[TASK STATEMENT]: Reproduce word for word the lines of the data below, starting at the line that contains "Where should I" and ending at the last line of the data, both ends included, and leave out the pictures.
▬▬▬▬▬▬
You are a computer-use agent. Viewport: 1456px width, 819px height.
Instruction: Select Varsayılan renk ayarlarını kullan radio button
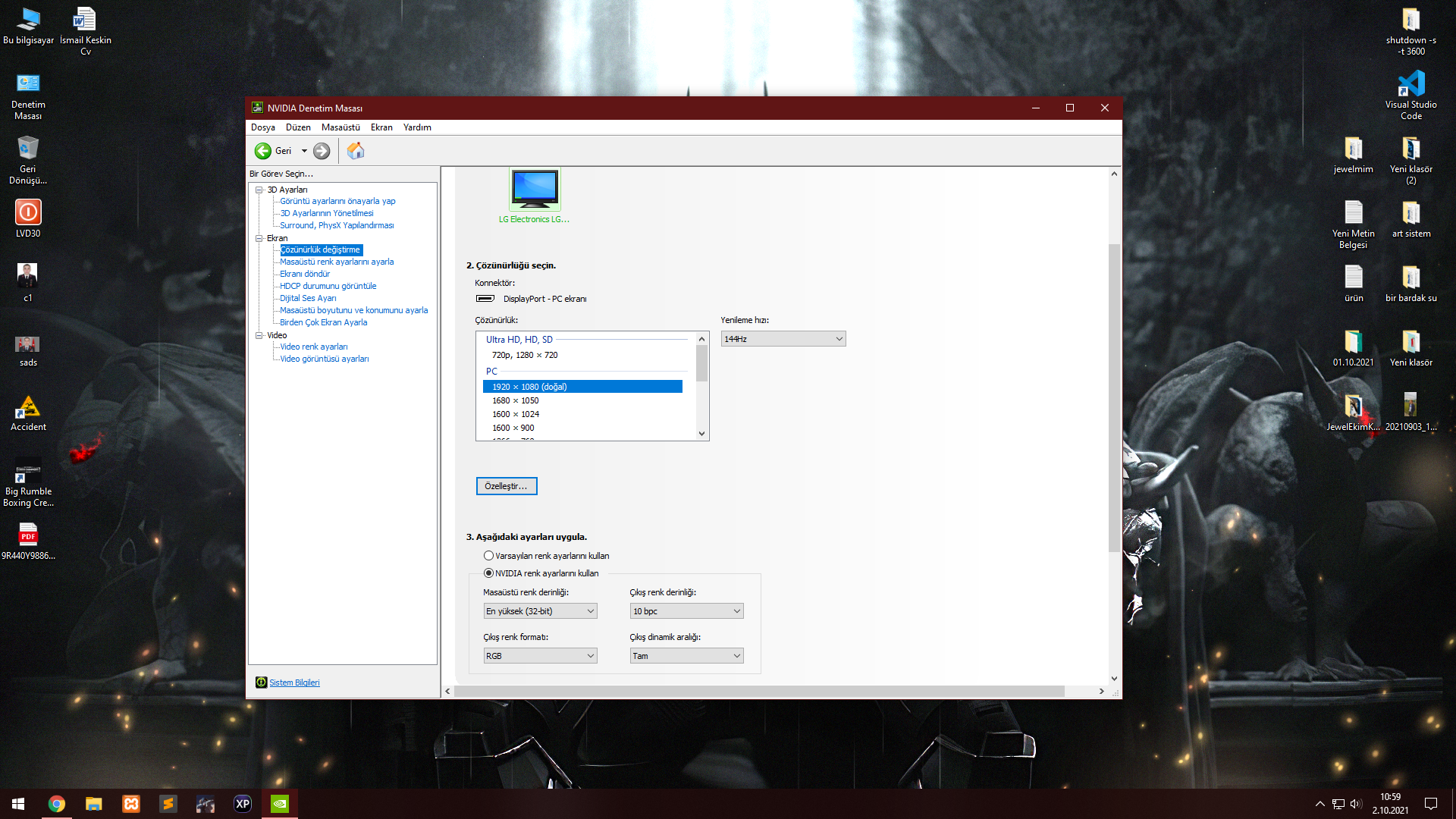[489, 556]
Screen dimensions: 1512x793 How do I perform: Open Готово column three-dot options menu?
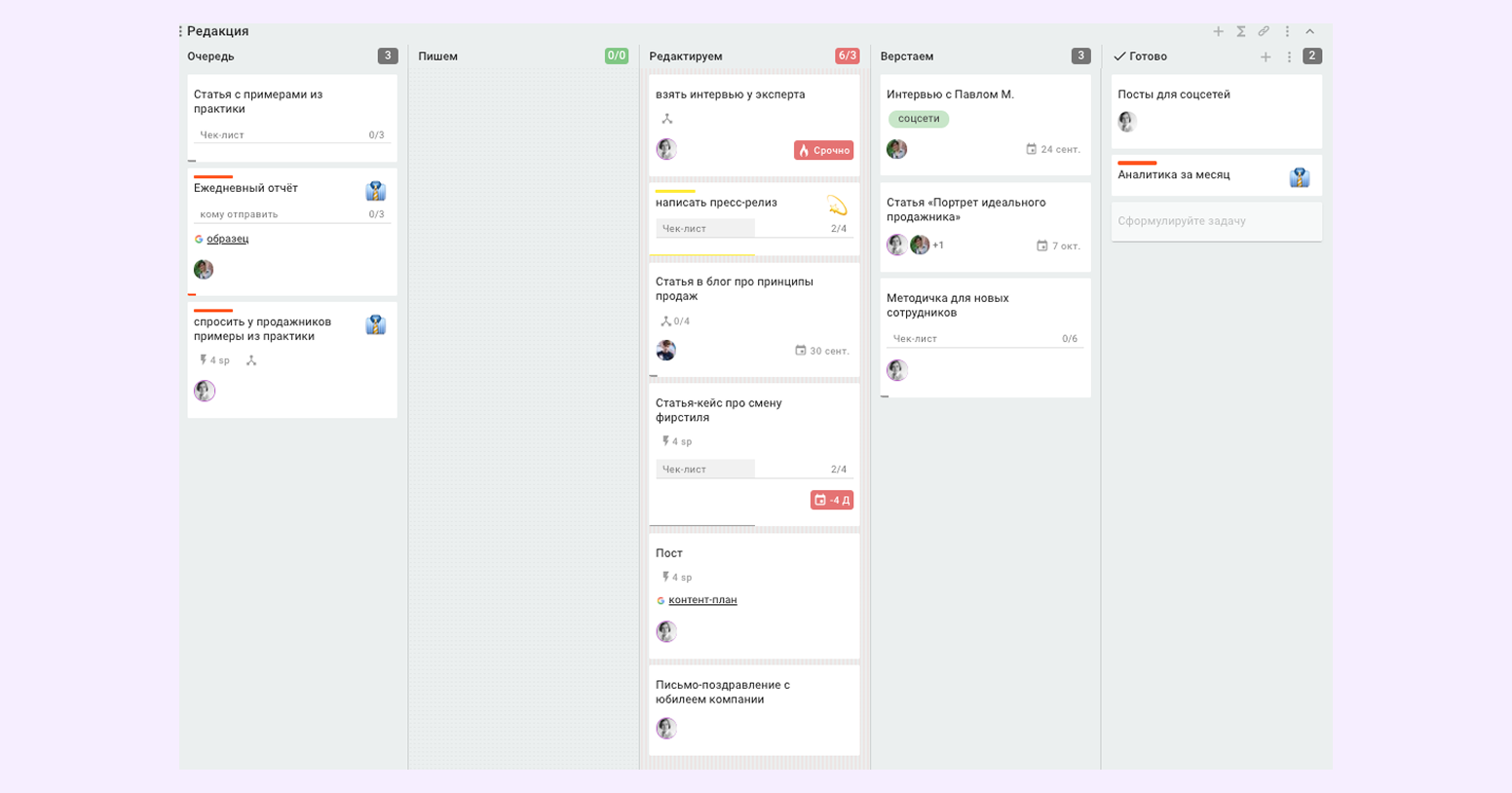(x=1289, y=57)
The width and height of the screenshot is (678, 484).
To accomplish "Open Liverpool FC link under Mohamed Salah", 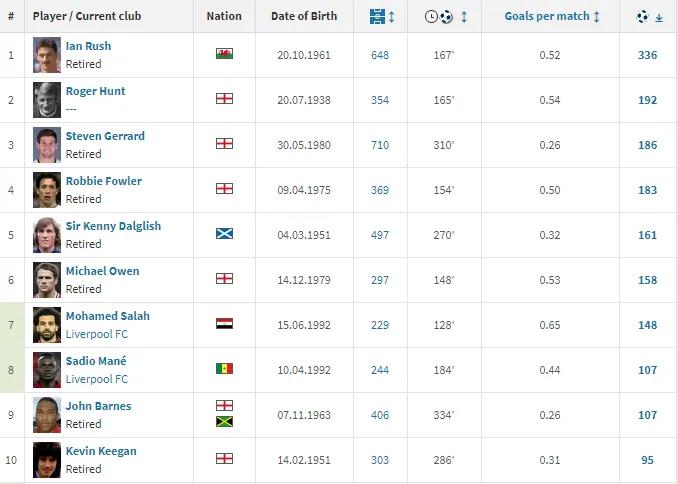I will [x=97, y=334].
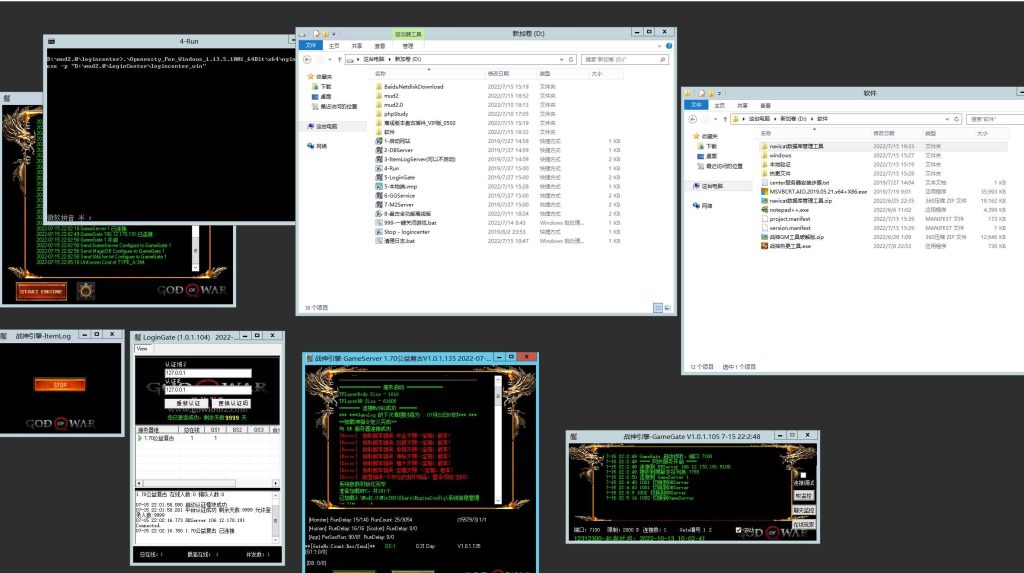1024x573 pixels.
Task: Click the round gear icon beside START ENGINE
Action: (x=86, y=291)
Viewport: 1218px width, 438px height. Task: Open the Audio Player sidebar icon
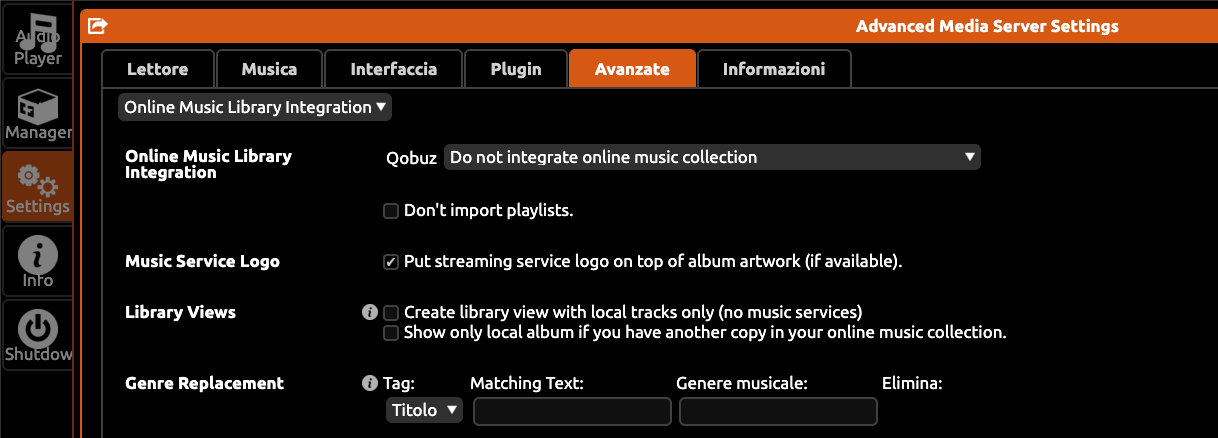(x=37, y=39)
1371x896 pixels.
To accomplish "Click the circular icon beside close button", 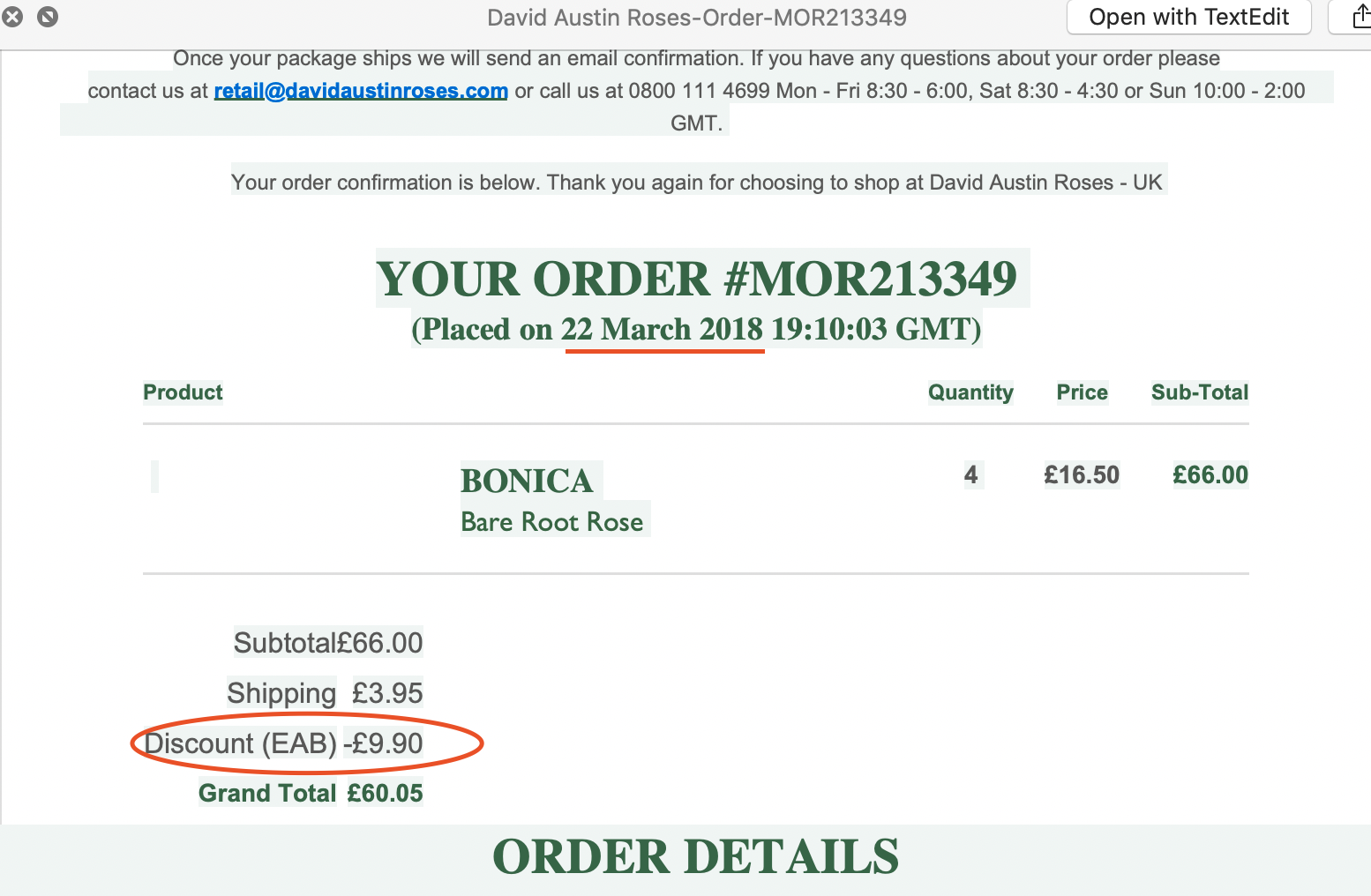I will coord(48,17).
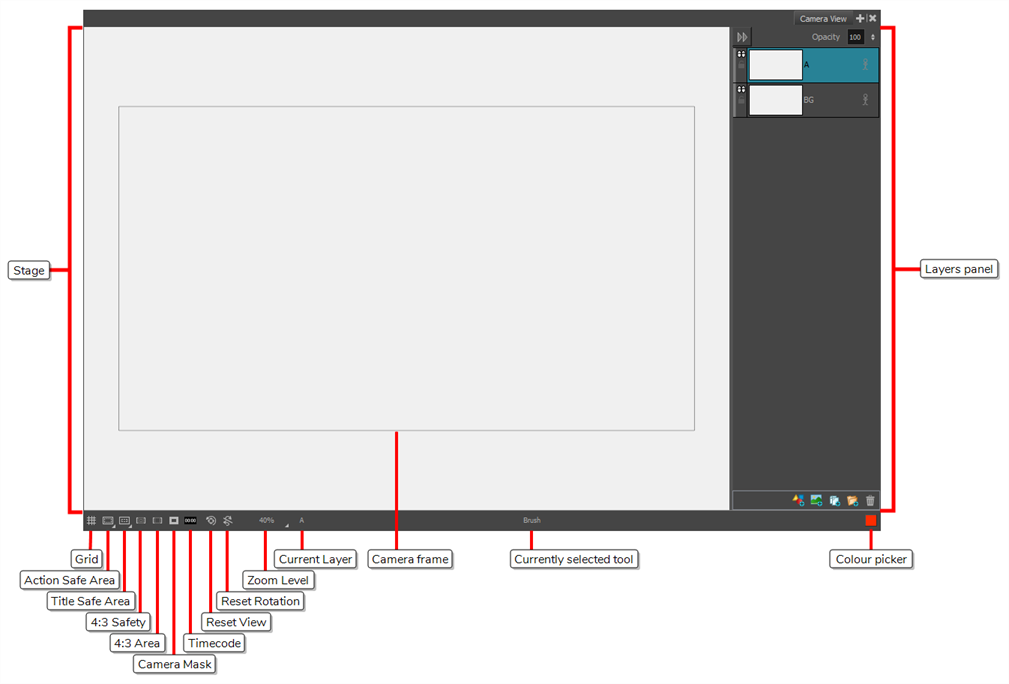Click the Delete Layer trash icon
This screenshot has width=1009, height=684.
(870, 500)
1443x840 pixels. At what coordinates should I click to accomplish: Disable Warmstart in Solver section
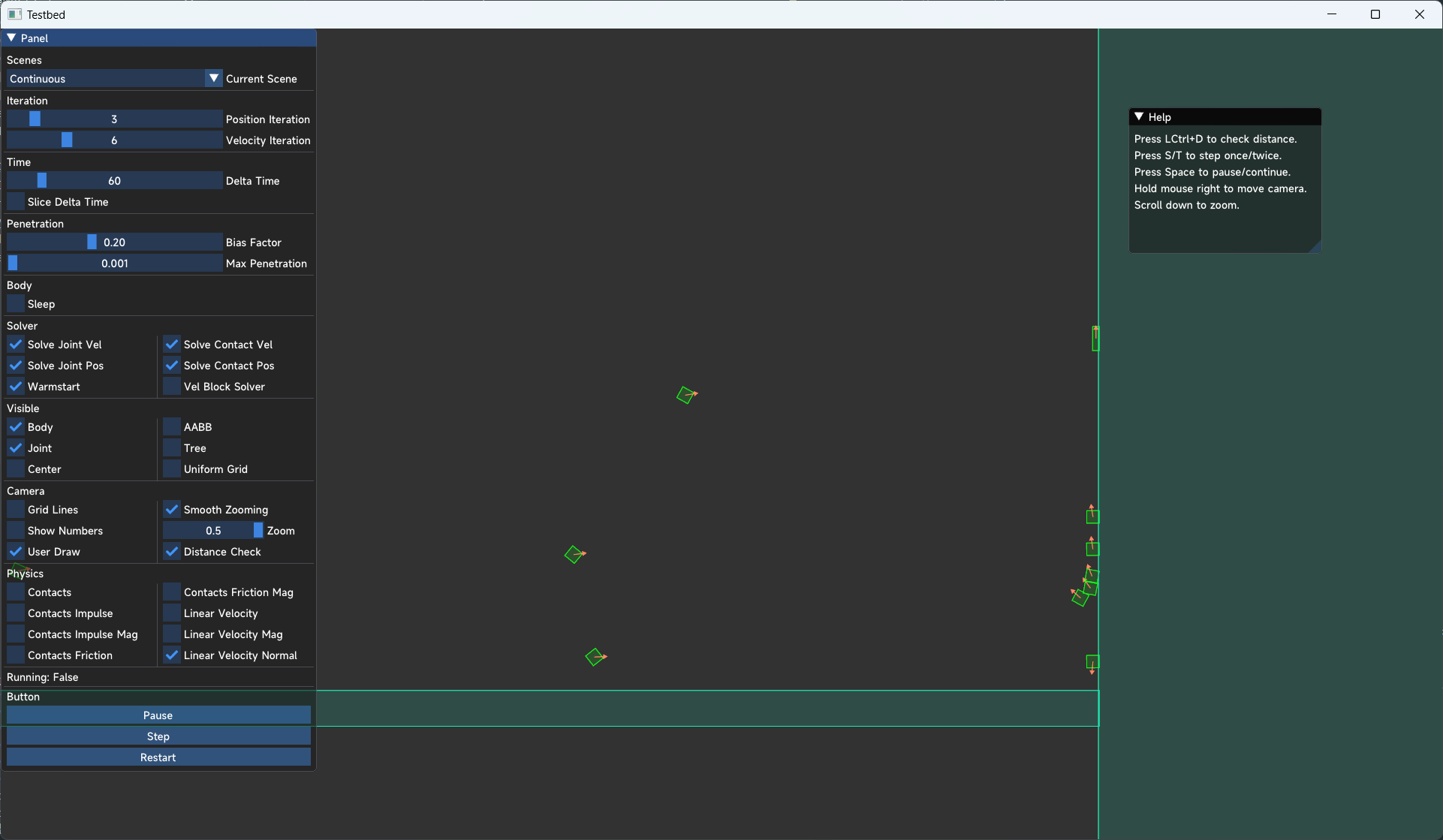(16, 387)
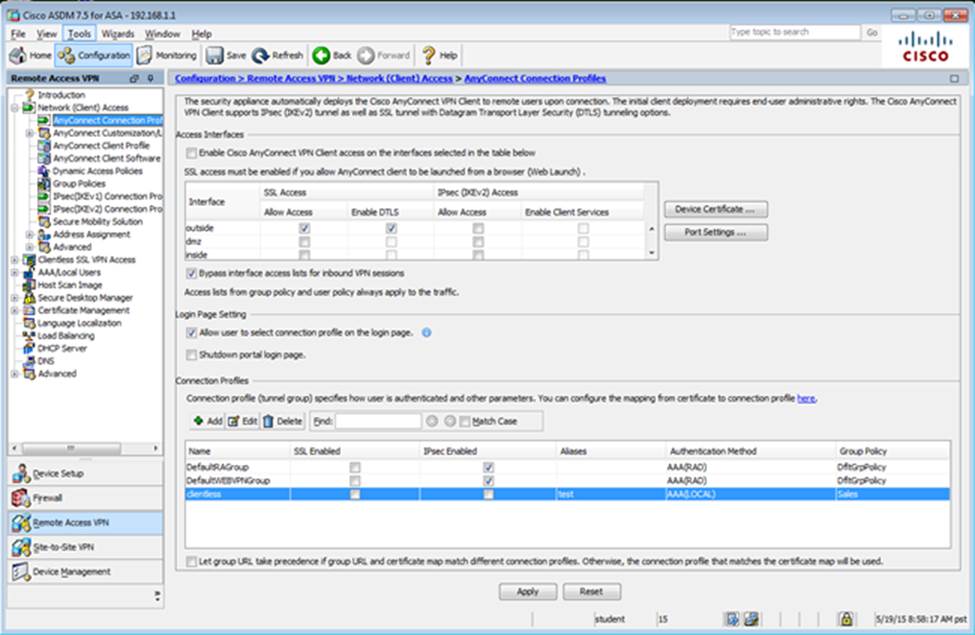Open the Tools menu
Image resolution: width=975 pixels, height=635 pixels.
click(79, 34)
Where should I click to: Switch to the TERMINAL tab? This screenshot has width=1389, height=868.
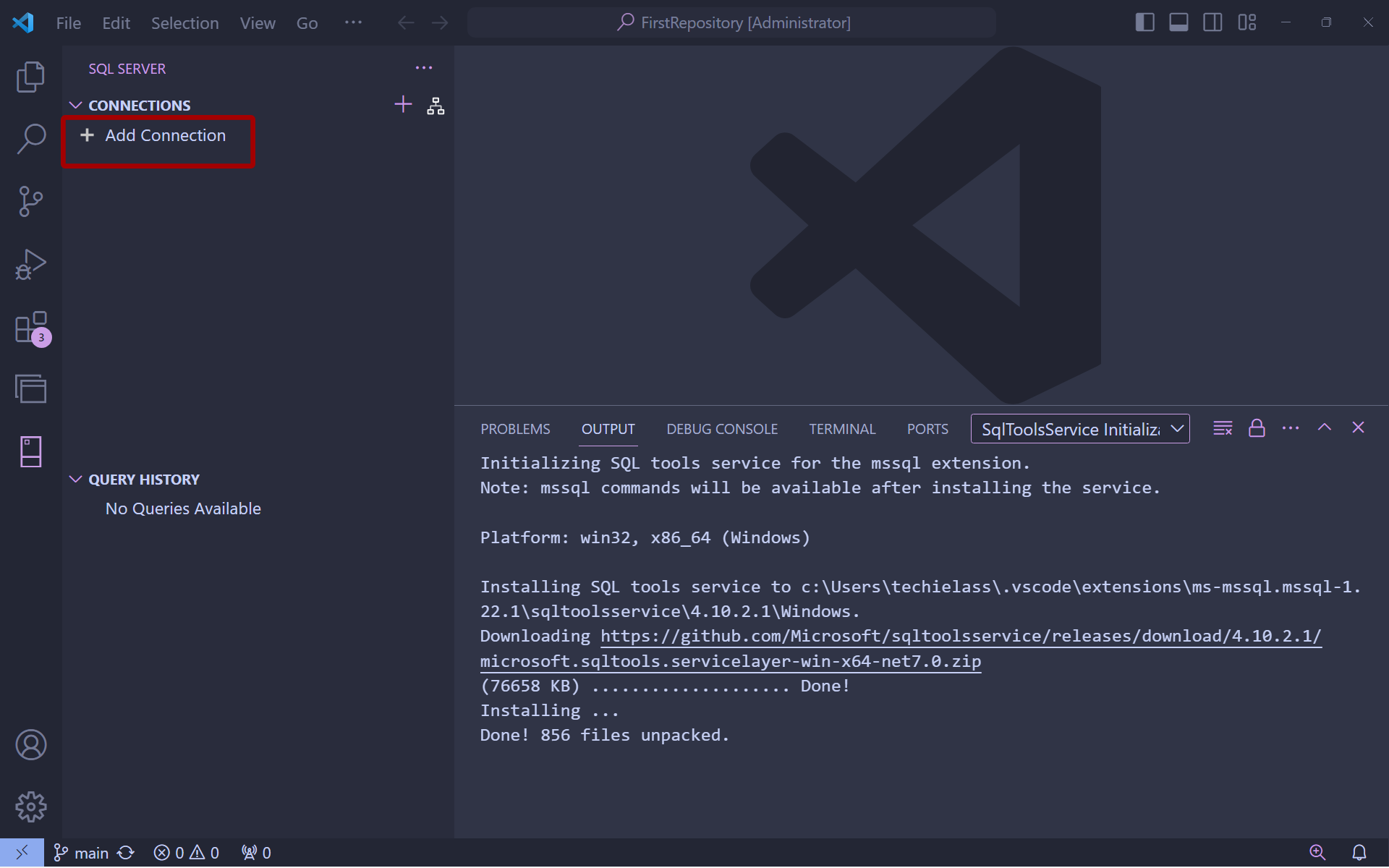click(842, 428)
▬▬▬▬▬▬
[SOLUTION FOR THIS EXERCISE]:
Where should I click to: Switch to the TERMINAL tab? This screenshot has width=1389, height=868.
click(842, 428)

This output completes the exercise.